Facts tell us very little. And there is nothing more boring than a list of facts. Yet facts is precisely what we want from others, and also are usually willing only to give when asked something we don't want to expound upon by someone we don't want to expound to. And that, Mam, is a fact, pure and simple.


I happen to be a person interested in detail. If you've read anything I have written, or seen any of my art, or checked out the lesson plan of my art instructions, you already know this. I like to give detail, often far more detail than anyone wants to hear. In fact I have a reputation for giving instructions on how to build a watch to anyone asking me the time. Not many people ask me for the time. Not many people have the time to listen to me tell them the time.

Have I elaborated enough on how I can elaborate? Then I will move on (finally!)


I have found, and was that way once, that most people who talk a lot know very little. And those who talk about themselves, know little about themselves, nor do they care about others. This is true of me....sometimes. If you are talking to me and I am checking my watch, it's a pretty good bet that I am not interested in what you are saying, and an even better bet that I'm not interested in you either. This being so, if you are the one checking your watch while I am talking, I assume you feel I am not worth your time.


I give details. I give many, many details. I do this for several reasons. The first reason is that I am interested in details, therefore I assume others who listen to (or read) me are interested in details as well.

Often I am wrong. When I am wrong I see people checking their watch, or I see the checker on my web pages clicking off rather than on.


Ask me about the weather. If I say: "It's hot," you might as well get ready for me to check my watch. If I begin to tell you about how hot it is, and how the wind is kicking up, and how ...whatever; you might as well get ready to start checking your watch because I have taken a liking to you and am about to bore you to tears.

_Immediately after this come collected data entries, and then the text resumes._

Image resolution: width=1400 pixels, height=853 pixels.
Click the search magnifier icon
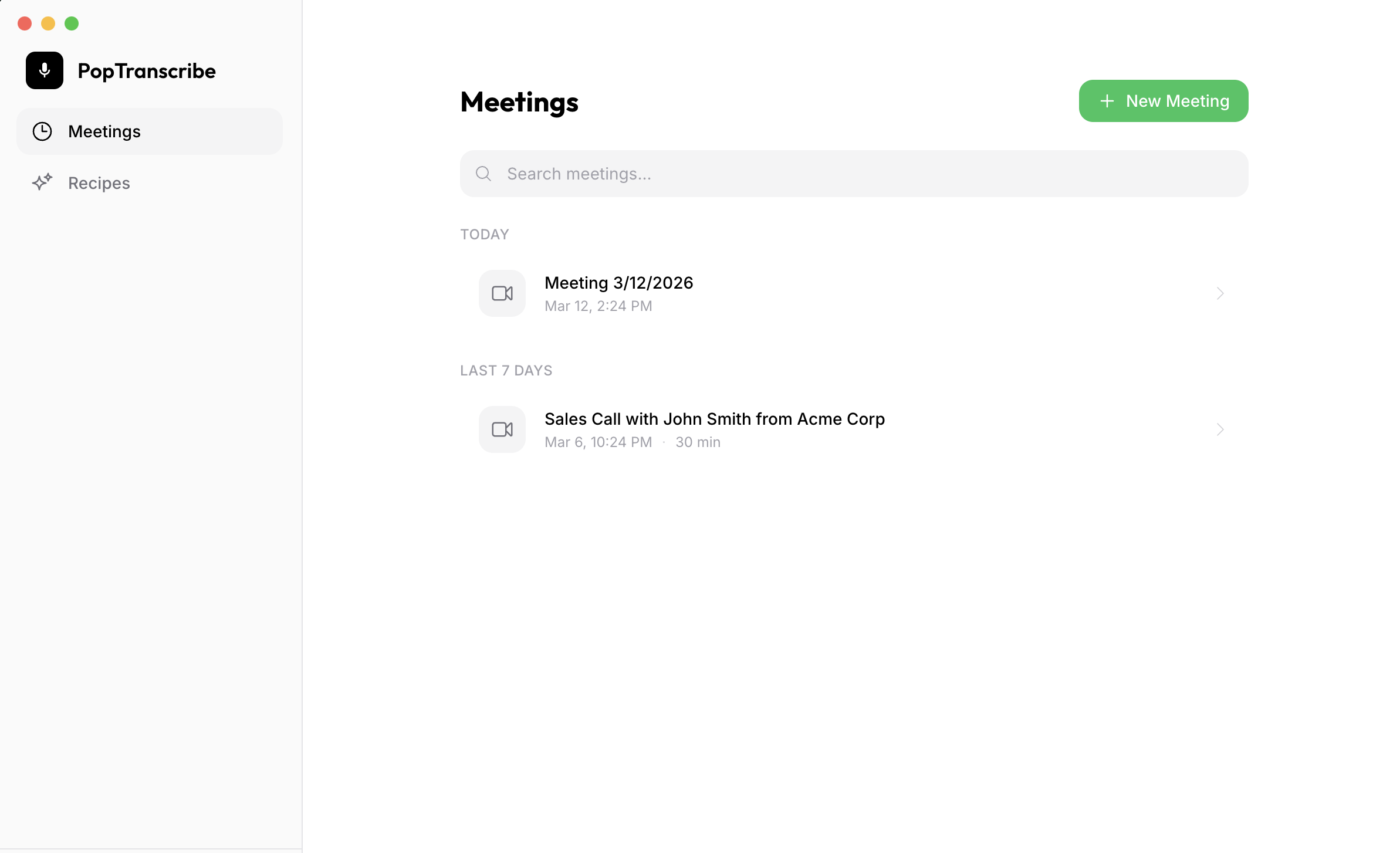coord(483,174)
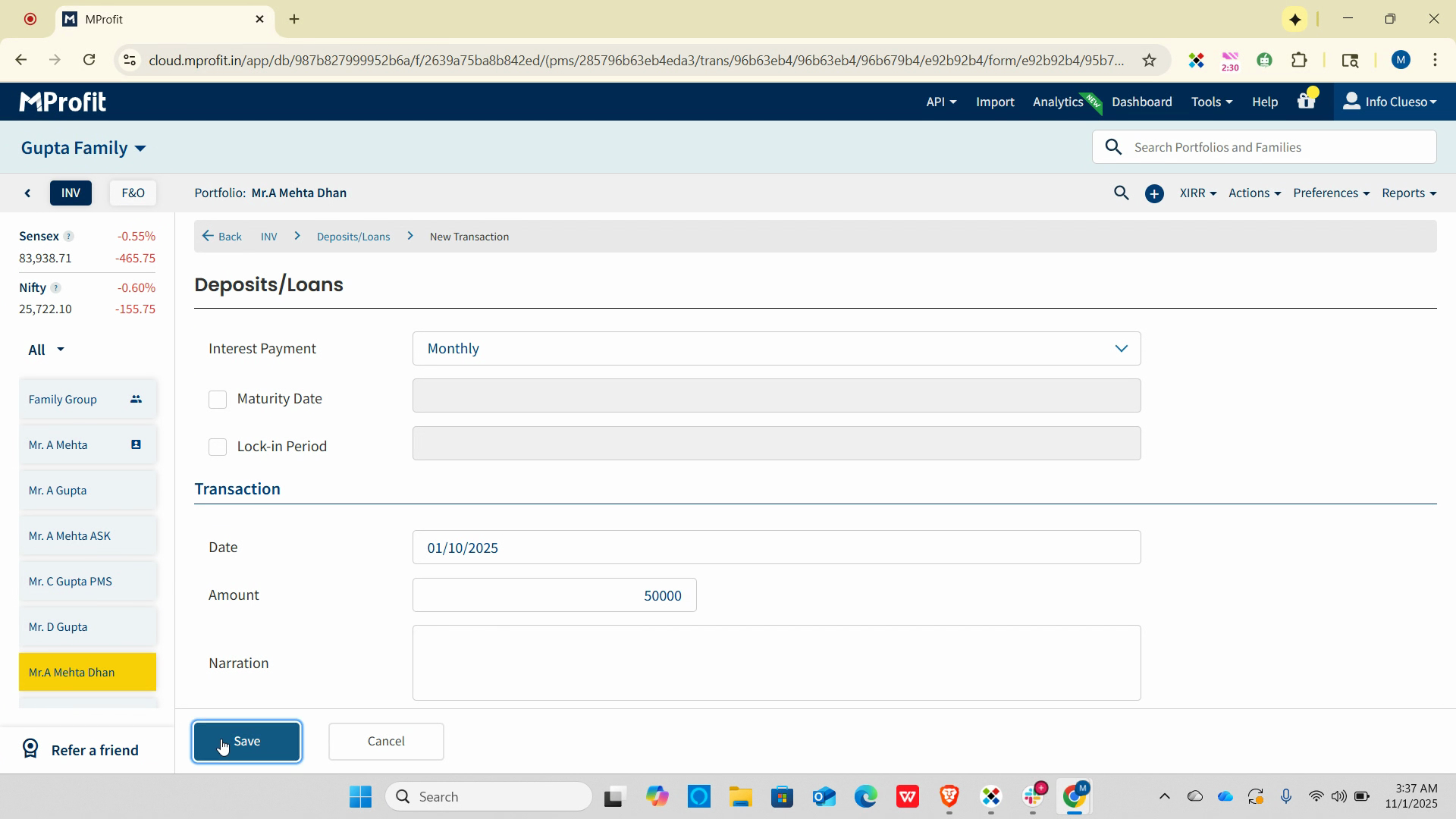This screenshot has height=819, width=1456.
Task: Click the blue plus add icon
Action: click(1154, 194)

I give a lot of details. To those I like I give a lot of details.


This love of details is not a one way thing with me. I have those who will bore me to tears with their details, but when I have a word or two to interject, they act as if I've picked their pocket. If I am interested in this person who only travels down a one way street, I will bide my time with them. If I don't care for them, then a minute is too long and I am found checking my watch.

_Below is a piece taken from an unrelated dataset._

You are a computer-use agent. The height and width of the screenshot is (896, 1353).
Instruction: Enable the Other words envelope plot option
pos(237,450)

I give details. Tons of details. But I have a hard time getting details in return. I want to hear all the simple little things in a person's life, all the joys, the sorrows, the funny things they think about. In fact, when those I care about talk, it takes pressure off me since often I find I have a tendency to fill dead air with the sound of my voice. My voice in dead air, I find, is a dead voice. I don't like it any more than does the one having to listen to what I fill the void with.


People are not interested in other people. Because people are not interested, they do not listen to other people. Oh, they will listen to people talk about their common interest, like baseball, or politics (as long as the person agrees with their views), and religion (ditto). But talk about something serious, or something trivial, and out comes the watch.


It takes a long, long time for me to get across to those I care for that I like to hear the trivial, the things outside my interests, even those things that are likely to hurt me. They are not used to people listening, so they are not used to telling. Breaking from habits and old attitudes is difficult and takes time and practice. I find I have to keep repeating my desire to hear the details before the sharing of details will be risked.


How can we know if someone is interested in detail, therefore interested in others? I have a test you can take to determine if you are interested in details. Want to take it? If so, you have. What I have just written is one of, if not the most insipid pieces imaginable to those not interested in details. If you have read this far, the chances are you are one interested in details. Either that, or you are one bored son-of-a-gun.